Aflevering 239

Gepubliceerd op 1 november 2013

FF 2013, afl. 239 - De margeregeling in de omzetbelasting: een gekunsteld geheel

Aflevering 239, gepubliceerd op 01-11-2013 geschreven door P.L.J.A. van Rosmalen
In de Wet op de omzetbelasting 1968 (hierna: Wet OB 1968) zit een aantal merkwaardige regelingen die door menig fiscalist als ‘exoot’ worden omschreven, maar die desalniettemin in de praktijk van groot belang kunnen zijn. Een van die vreemde eenden in de bijt is de margeregeling, die geregeld is in art. 28b t/m 28i Wet OB 1968 en een speciaal regime opwerpt voor de handel in kunst, antiek en voorwerpen van verzamelingen (hierna: KAV-goederen). Sinds de invoering van de Europese richtlijn 94/5/EG (hierna: richtlijn) geldt deze regeling voor de gehele EU en worden met toepassing van de margeregeling miljarden euro’s omgezet.Richtlijn 94/5/EG van de Raad van 14 februari 1994 tot aanvulling van het gemeenschappelijk stelsel van belasting over de toegevoegde waarde en tot wijziging van Richtlijn 77/388/EEG – Bijzondere regeling voor gebruikte goederen, kunstvoorwerpen, voorwerpen voor verzamelingen en antiquiteiten (PbEU 1994, L 60/16).

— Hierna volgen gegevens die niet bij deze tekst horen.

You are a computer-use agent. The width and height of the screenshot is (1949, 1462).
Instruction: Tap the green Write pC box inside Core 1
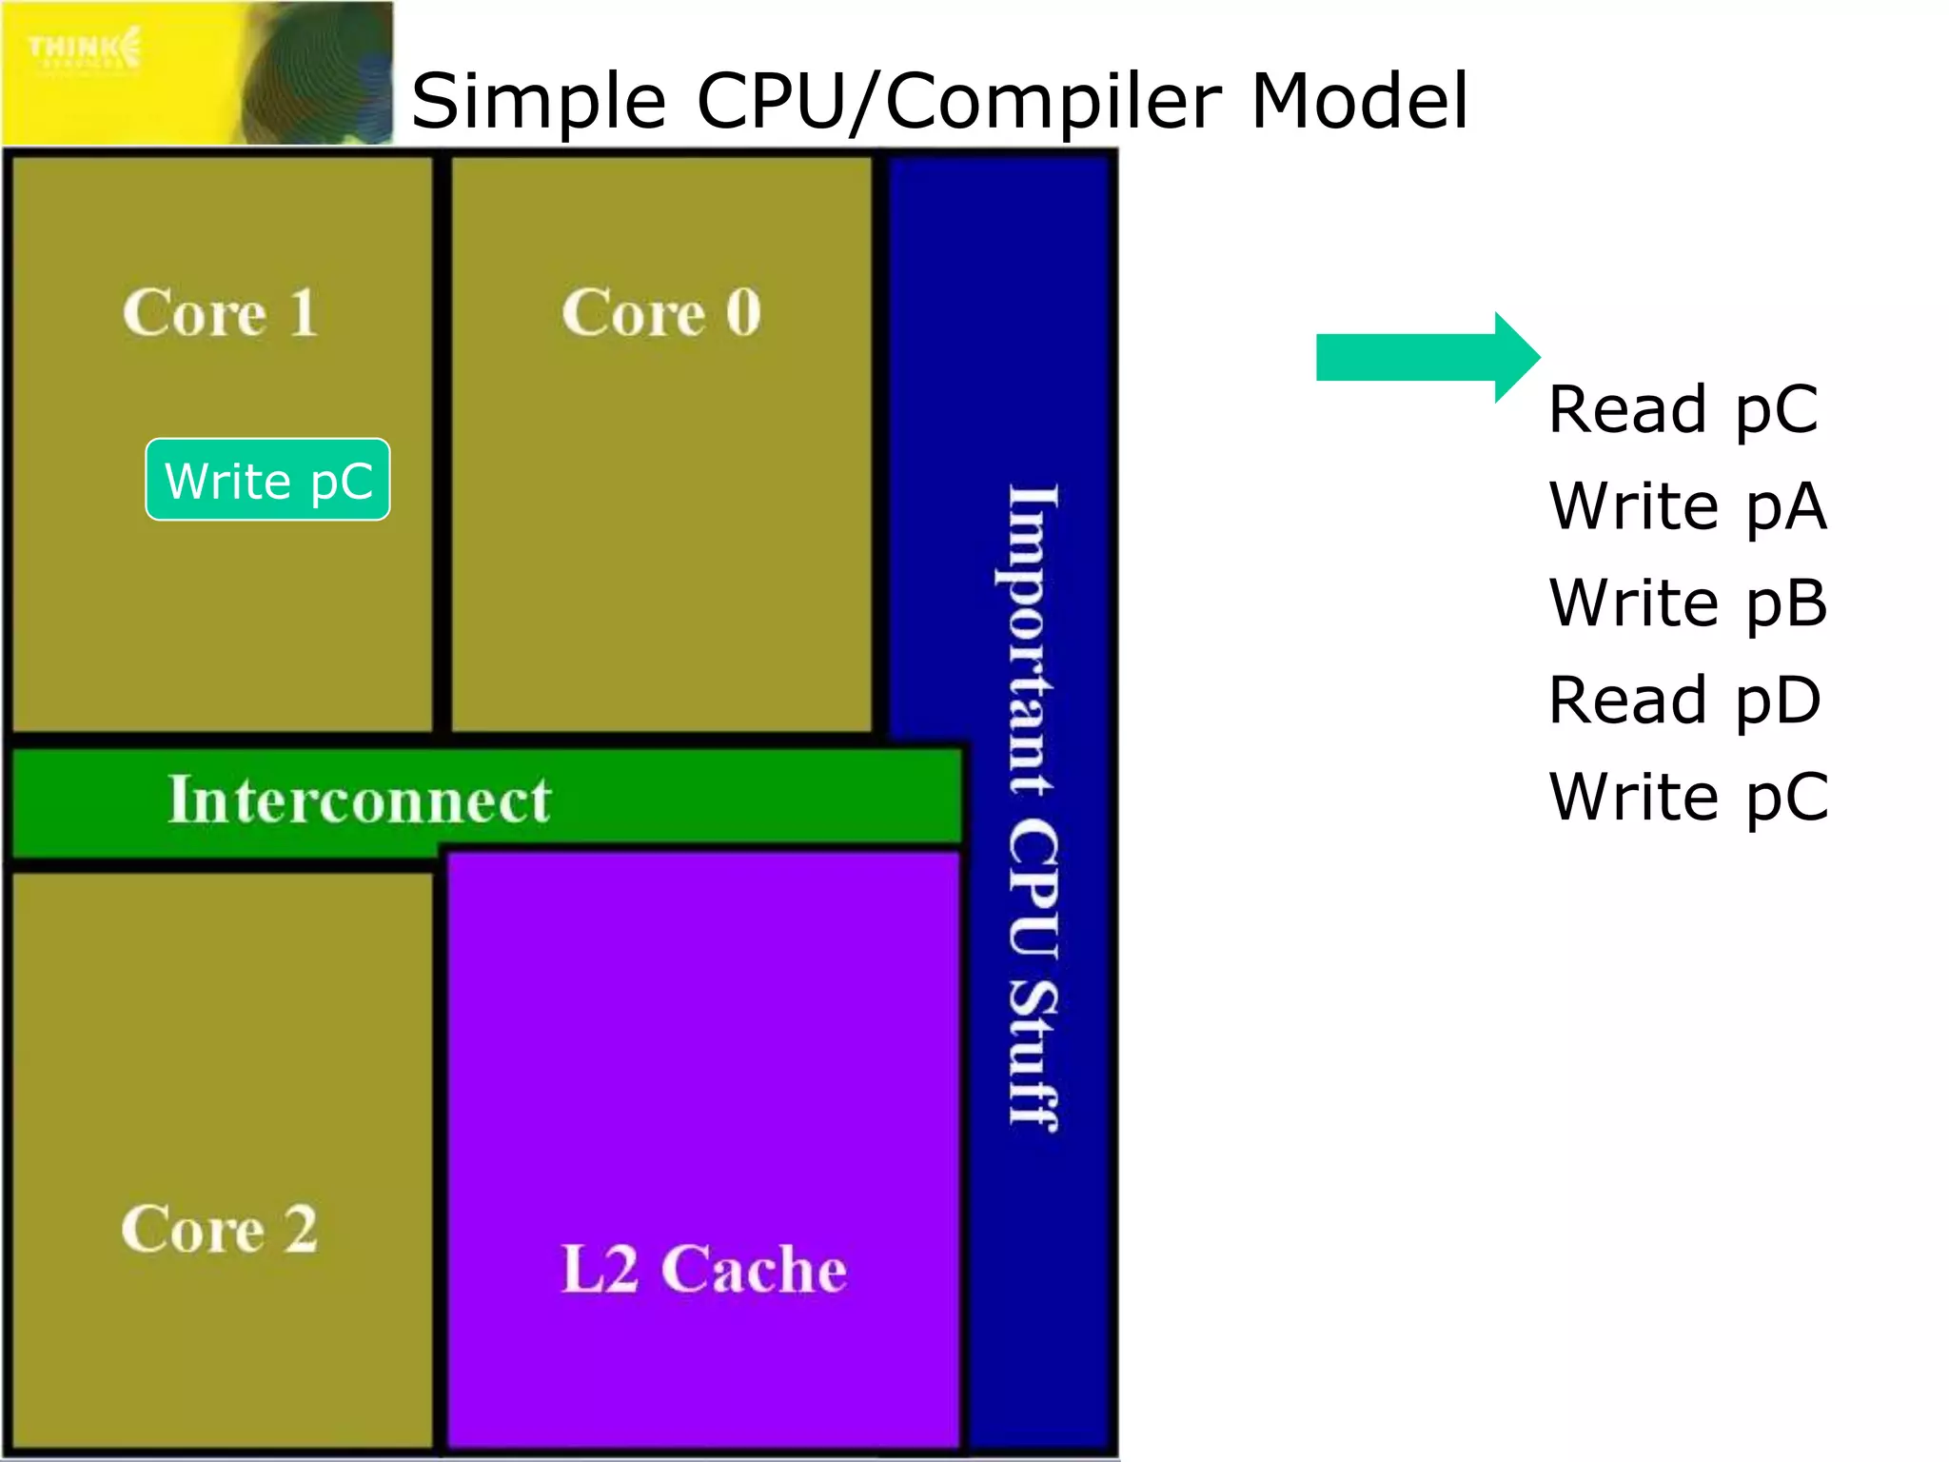click(267, 480)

In bijlage 1 bij de richtlijn wordt een opsomming gegeven welke voorwerpen er allemaal onder de reikwijdte van de richtlijn vallen. In dit artikel wil ik onderzoeken hoe KAV-goederen in het algemeen en de margeregeling in het bijzonder zich verhouden tot de systematiek en het karakter van de Wet OB 1968.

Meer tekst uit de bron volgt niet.